Out of the cooks' control is that the hospital did not cater for non-meat eaters. If not for Bob and Ukrainian friends bringing food in, I would have come out of hospital a lot thinner than when I went in. But the cook always went through the menu for each meal and I used my translation App when necessary. I had to laugh when, one lunchtime, I translated: "For you there is nothing - soup with meatballs, meat rice, porridge with meat, only a compote and a vinaigrette."
On the day before I was ready to leave, when the tubes had gone down to one, I ventured down to the cafe and shop area of the hospital. The soldiers from the rehabilitation centre spend a lot of time here, as well as in the outside area, smoking. As Bob had told me, it would be hard to think of anywhere with more amputees, mostly of legs (sometimes double amputees), occasionally arms. A man sat down opposite me, sighing as he tried to figure out how to get comfortable with only one leg. Another man, nearby, had his stump neatly crossed over his good leg, looking as though he was well used to it. But however good the physical adaptation, the psychological impact of such life-changing disabilities, let alone the war itself, is almost impossible to fathom. "Unbroken" is the word that's used for the centre, which is a positive concept. But do the patients receive psychological support, which may be needed for years to come? Will they and their families have sufficient, ongoing financial support, if needed? And what if you are a volunteer or reservist, rather than a professional soldier - do you receive the same service? We don't know the answers to these questions but would like to find out, if any of our Ukrainian friends can respond.

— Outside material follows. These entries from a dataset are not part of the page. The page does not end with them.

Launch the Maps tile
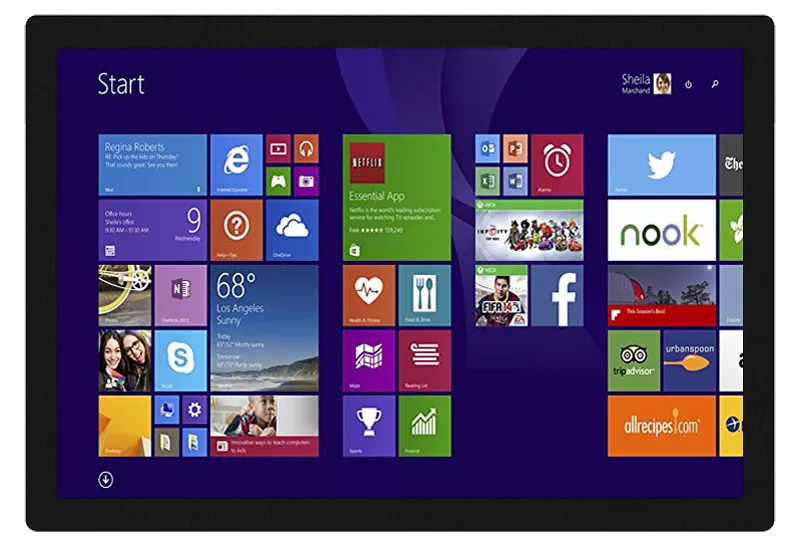[x=369, y=360]
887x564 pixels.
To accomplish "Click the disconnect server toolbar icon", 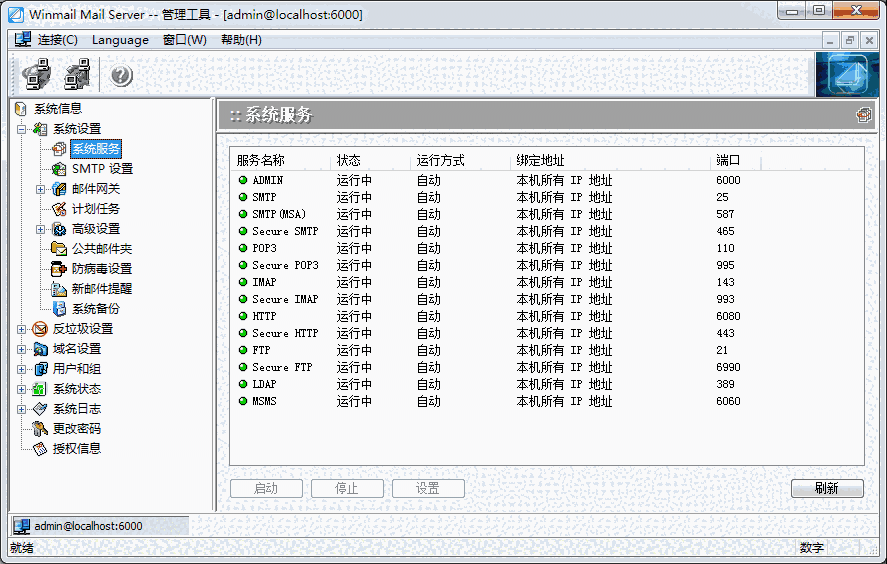I will [x=77, y=75].
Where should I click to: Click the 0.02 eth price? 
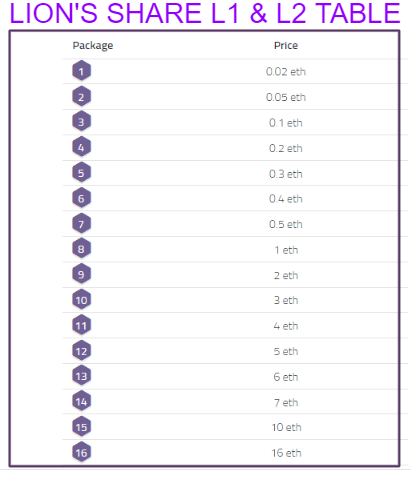pyautogui.click(x=286, y=71)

Also, on my last day, I had a visit from
two Ukrainian friends, who we met in the food tent in Krakow a year ago. They were going to move to England with their children, but they decided to return to Lviv when it became apparent that it would be relatively safe here. They brought flowers and fruit. S's husband has just finished his 1 year service in the army - injured twice but, thankfully, survived.
Now I am home and Bob is stocking up on heavy groceries - I can't lift anything more than 2kg for 2 weeks (or drink any alcohol 🙁) - before he goes on a solo aid run, later this week, to villages in Chernihiv Oblast (region), including Ivanivka.
I read that President Zelenskiy travelled to Yahidne today - the destroyed village we pass through before Ivanivka. He was with the German vice-chancellor, Robert Habeck, and Council of Europe secretary general, Marija Pejcinovic Buric. Zelenskiy paid tribute to the courage of nearly 400 residents, kept captive in a school basement in Yahidne, under Russian occupation for 27 days during the first month of Russia’s invasion. He said that 11 people died during the ordeal.
An almost identical experience to that of the villagers of Ivanivka, to whom we also pay tribute.
Some good news received today - the Ukraine stall at the Trawden Spring Fair yesterday raised £257. Bob will update on how this will be spent. Thank you to everyone involved.
We keep mentioning the arrival of Spring in Ukraine but, as soon as we think it's here, the temperature plummets and there is snow again. I was told that this is a Lviv phenomenon. There was snow when I arrived in hospital (view from my window in main picture) and it was snowing when I left.
We here that the first curlews have been heard in Trawden. We hope to hear them here.